Supplied records ->
↓↓↓
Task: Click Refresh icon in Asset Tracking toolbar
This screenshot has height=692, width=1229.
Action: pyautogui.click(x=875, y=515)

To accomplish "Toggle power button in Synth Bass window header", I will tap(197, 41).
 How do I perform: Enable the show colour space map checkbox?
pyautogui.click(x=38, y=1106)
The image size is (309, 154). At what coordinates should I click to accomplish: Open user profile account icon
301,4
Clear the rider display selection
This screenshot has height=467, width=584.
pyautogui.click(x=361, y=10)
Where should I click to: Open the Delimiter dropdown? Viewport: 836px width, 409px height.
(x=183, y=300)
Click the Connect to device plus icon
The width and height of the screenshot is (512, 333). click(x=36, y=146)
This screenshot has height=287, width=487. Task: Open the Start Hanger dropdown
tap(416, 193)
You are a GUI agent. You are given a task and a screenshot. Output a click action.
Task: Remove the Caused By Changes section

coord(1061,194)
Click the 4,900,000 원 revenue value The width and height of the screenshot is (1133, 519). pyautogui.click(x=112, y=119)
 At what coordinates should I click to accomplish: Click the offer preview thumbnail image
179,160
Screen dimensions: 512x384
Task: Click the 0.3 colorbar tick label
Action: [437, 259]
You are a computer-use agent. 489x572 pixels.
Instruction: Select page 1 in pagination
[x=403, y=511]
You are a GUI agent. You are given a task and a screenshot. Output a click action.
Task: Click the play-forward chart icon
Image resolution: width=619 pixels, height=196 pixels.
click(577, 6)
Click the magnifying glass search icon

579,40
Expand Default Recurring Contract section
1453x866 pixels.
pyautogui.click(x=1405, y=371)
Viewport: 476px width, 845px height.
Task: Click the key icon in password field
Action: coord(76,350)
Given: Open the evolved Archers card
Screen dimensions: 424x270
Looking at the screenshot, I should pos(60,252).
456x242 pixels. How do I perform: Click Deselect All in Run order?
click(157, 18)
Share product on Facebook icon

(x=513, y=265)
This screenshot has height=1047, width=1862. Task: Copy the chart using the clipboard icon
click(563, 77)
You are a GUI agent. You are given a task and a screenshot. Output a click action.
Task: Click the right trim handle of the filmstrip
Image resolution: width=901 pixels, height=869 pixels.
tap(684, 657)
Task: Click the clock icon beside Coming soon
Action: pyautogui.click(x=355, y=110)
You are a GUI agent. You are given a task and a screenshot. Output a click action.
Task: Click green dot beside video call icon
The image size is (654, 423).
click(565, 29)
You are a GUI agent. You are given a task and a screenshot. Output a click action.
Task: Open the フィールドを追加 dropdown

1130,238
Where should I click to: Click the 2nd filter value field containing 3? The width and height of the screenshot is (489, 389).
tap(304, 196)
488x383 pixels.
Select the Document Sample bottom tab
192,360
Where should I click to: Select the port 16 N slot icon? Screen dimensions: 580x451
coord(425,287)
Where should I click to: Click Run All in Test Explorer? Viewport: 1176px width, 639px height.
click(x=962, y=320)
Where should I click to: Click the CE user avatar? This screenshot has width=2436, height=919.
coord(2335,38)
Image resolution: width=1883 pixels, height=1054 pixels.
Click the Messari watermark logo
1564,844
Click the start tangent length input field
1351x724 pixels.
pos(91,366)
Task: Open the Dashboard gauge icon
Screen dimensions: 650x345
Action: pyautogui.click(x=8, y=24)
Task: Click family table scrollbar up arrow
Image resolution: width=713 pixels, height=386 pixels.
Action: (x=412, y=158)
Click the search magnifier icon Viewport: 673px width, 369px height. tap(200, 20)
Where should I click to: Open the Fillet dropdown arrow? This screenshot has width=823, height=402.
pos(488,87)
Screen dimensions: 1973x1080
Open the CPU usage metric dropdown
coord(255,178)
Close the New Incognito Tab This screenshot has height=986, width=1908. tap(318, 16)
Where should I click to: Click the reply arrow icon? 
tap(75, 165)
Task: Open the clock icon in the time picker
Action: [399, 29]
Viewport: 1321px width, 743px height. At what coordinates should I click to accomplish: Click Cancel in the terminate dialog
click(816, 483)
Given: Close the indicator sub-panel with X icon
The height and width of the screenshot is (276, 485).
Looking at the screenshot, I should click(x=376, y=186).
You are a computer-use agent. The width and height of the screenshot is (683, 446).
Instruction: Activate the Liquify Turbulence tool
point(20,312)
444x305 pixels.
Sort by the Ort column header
↑↑↑
What the task asks -> Copy out verbatim the lines starting at the one containing "You are a computer-use agent. 489x572 pixels." and ending at the one containing "Action: coord(76,350)", both included.

Result of the exercise ->
You are a computer-use agent. 489x572 pixels.
Instruction: Select page 1 in pagination
[x=403, y=511]
You are a GUI agent. You are given a task and a screenshot. Output a click action.
Task: Click the play-forward chart icon
Image resolution: width=619 pixels, height=196 pixels.
click(577, 6)
Click the magnifying glass search icon

579,40
Expand Default Recurring Contract section
1453x866 pixels.
pyautogui.click(x=1405, y=371)
Viewport: 476px width, 845px height.
Task: Click the key icon in password field
Action: coord(76,350)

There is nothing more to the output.